Astrocyte-derived stanniocalcin-1 orchestrates epileptogenesis through NF-κB-dependent neuroinflammation

Background: This study aimed to investigate the expression pattern of astrocyte-derived STC1 in TLE and elucidate the molecular mechanisms by which STC1 regulates neuroinflammation and seizures through the NF-κB signaling pathway.

Methods: A TLE model was established by intrahippocampal injection of kainic acid (KA) in mice. STC1 expression levels and cellular localization in the hippocampus of TLE mice were examined. Adeno-associated virus-mediated gene overexpression and shRNA knockdown approaches were employed to investigate the effects of STC1 on neuroinflammatory responses, neuronal survival, and seizure activity. qRT-PCR and immunofluorescence methods were further utilized to evaluate inflammatory cytokine levels and NF-κB signaling pathway activity.

Results: STC1 expression was upregulated in hippocampal tissues of TLE mice, with double immunofluorescence showing STC1 predominantly localized in GFAP-positive reactive astrocytes. STC1 overexpression significantly exacerbated KA-induced neuroinflammation, along with enhanced microglial activation. STC1 knockdown attenuated neuroinflammatory responses. Nissl staining and NeuN immunohistochemistry confirmed that STC1 aggravated KA-induced neuronal loss. STC1 overexpression promoted p65 phosphorylation and nuclear translocation, activating the NF-κB signaling pathway.
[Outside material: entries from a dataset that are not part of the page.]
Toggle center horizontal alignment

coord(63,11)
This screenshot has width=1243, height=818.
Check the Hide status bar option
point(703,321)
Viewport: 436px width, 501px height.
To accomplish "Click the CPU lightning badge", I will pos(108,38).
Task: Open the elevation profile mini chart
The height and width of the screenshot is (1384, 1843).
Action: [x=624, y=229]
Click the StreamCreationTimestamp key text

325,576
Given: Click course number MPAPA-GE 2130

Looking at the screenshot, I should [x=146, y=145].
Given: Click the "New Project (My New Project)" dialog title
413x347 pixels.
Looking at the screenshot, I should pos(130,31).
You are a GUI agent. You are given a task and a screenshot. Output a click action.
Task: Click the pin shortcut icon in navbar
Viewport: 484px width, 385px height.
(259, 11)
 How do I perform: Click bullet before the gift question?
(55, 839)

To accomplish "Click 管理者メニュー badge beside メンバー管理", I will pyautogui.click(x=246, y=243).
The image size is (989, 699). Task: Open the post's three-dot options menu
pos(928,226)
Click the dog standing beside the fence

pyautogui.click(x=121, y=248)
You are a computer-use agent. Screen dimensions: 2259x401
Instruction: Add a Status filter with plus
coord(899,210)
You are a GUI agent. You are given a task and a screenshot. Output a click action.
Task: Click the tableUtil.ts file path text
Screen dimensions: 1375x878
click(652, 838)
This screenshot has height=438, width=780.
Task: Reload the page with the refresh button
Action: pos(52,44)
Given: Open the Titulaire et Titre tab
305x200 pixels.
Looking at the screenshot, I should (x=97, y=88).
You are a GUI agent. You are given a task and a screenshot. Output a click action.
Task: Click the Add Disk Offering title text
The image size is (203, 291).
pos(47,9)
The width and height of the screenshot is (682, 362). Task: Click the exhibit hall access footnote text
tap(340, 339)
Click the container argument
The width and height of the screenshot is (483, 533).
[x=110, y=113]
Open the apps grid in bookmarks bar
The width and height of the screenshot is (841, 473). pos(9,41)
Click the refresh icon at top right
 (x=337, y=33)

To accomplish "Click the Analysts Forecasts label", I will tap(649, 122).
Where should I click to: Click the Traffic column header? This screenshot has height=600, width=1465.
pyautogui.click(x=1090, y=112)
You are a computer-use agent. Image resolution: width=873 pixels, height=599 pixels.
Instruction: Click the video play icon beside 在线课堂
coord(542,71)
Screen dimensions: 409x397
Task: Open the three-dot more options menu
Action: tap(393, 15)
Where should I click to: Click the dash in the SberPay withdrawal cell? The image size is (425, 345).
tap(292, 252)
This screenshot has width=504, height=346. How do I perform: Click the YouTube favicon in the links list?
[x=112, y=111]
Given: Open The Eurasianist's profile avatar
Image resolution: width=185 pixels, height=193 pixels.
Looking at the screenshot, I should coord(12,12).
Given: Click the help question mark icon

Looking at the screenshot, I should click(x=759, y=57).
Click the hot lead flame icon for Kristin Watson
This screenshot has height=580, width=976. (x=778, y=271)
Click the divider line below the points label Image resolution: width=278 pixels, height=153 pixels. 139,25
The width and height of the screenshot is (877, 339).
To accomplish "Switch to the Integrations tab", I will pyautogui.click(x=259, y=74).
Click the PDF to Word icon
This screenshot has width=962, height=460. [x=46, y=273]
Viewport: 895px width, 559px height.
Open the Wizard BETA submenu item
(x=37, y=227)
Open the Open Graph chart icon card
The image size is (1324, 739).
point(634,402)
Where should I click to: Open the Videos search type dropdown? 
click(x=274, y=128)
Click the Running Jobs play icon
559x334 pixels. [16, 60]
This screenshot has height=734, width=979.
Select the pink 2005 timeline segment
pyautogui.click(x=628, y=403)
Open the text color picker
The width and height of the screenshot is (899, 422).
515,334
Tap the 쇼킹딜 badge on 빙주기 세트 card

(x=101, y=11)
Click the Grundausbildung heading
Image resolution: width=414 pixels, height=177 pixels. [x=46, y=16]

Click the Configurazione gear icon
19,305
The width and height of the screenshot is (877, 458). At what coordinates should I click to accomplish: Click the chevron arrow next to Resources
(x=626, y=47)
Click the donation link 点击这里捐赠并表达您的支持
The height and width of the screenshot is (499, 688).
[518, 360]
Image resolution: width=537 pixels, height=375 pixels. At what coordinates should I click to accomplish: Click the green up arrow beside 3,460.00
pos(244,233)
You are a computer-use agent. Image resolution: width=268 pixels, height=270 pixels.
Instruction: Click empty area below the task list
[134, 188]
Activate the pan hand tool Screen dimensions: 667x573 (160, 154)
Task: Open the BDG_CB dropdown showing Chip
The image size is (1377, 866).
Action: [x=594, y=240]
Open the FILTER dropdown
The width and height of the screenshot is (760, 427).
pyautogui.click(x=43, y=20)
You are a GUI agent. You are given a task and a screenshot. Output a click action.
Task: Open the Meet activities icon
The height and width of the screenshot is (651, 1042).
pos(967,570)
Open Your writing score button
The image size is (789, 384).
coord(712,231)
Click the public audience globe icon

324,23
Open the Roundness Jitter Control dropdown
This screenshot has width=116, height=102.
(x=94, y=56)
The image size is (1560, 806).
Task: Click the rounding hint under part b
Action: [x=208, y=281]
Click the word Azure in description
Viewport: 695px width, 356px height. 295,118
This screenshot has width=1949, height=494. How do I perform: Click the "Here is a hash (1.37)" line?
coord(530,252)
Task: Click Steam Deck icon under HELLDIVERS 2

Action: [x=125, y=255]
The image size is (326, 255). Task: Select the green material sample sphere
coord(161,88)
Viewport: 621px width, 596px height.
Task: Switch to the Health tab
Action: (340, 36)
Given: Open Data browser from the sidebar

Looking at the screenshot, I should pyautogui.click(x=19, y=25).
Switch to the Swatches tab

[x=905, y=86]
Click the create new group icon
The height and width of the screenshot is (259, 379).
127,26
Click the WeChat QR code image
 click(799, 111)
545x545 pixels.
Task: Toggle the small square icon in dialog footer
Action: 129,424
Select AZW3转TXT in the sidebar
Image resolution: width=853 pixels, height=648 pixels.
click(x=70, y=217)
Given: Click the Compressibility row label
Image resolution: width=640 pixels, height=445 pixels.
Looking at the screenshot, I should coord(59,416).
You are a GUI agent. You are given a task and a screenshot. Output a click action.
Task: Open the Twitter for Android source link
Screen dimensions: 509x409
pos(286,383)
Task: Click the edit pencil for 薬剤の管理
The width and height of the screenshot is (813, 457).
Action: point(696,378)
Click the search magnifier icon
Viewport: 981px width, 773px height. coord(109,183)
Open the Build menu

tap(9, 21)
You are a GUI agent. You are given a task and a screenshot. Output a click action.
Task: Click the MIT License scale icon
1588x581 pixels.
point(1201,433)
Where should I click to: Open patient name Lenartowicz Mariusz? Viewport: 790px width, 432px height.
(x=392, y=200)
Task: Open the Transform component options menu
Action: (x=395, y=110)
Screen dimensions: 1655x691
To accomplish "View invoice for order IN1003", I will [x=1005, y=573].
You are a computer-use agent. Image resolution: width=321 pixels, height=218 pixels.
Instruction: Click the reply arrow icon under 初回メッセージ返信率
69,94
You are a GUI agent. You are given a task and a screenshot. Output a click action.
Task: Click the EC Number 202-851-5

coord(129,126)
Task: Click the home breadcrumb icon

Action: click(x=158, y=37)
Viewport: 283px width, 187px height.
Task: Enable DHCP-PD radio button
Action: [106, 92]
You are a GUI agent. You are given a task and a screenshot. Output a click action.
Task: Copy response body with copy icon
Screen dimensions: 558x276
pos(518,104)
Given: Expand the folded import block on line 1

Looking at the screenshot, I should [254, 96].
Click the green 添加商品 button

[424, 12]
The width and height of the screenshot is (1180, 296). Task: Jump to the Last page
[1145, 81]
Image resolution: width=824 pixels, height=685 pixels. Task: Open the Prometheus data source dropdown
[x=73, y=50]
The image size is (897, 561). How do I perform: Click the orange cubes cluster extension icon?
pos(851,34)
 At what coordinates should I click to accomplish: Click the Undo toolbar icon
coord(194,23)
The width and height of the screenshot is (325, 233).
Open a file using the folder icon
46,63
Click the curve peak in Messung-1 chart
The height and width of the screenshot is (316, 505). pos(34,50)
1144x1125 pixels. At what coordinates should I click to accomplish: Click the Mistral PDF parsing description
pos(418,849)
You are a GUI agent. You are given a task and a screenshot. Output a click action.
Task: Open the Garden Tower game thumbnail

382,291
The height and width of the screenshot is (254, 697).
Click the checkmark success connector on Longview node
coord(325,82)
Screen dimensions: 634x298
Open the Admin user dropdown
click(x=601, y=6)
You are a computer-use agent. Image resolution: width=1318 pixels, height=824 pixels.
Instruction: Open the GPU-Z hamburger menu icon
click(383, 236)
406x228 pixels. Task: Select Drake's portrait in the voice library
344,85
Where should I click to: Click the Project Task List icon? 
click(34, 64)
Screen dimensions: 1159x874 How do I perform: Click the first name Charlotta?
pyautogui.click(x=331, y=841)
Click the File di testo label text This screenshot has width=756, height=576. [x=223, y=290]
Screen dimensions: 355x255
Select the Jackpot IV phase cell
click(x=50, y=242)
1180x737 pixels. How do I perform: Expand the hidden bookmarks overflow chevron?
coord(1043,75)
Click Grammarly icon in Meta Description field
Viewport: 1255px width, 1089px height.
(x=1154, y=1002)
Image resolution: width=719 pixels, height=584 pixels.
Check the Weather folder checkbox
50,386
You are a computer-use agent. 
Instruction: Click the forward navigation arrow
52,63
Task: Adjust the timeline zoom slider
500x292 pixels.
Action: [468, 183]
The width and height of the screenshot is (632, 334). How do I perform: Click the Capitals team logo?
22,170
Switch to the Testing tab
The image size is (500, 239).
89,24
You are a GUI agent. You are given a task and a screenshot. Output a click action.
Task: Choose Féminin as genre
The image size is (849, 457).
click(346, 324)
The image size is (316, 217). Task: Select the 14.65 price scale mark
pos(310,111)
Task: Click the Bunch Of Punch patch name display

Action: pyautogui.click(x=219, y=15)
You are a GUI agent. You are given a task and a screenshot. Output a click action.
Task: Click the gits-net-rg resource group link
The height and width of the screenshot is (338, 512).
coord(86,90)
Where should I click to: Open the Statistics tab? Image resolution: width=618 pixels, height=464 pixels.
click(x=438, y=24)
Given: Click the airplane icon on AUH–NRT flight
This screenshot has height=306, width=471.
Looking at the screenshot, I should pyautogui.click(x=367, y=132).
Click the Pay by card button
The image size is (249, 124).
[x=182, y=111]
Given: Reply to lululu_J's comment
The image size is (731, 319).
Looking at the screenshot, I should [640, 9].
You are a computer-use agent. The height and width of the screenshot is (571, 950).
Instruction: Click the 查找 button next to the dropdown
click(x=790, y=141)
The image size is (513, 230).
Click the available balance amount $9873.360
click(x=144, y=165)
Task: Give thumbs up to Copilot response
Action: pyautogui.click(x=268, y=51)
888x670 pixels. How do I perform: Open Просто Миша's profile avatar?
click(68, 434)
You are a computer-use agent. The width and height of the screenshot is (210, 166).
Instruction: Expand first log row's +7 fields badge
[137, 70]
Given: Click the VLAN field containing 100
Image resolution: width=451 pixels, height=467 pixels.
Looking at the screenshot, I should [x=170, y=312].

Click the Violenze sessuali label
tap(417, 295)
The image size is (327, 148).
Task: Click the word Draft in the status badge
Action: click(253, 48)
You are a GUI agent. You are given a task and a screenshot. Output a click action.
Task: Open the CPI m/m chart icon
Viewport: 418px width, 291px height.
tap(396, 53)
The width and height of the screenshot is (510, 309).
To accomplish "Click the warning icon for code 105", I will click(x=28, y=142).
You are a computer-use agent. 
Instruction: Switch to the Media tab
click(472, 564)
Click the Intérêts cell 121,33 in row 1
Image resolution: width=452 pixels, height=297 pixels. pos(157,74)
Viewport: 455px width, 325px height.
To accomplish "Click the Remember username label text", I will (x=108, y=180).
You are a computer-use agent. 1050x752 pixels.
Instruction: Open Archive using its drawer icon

Conclusion: This study reveals the molecular mechanism by which astrocyte-derived STC1 promotes TLE-associated neuroinflammation and neuronal injury through activation of the NF-κB signaling pathway, elucidating the crucial role of the astrocyte-STC1-NF-κB axis in epileptogenesis.

NF-κB; Stanniocalcin-1 (STC1); TLE; astrocyte activation; neuroinflammation.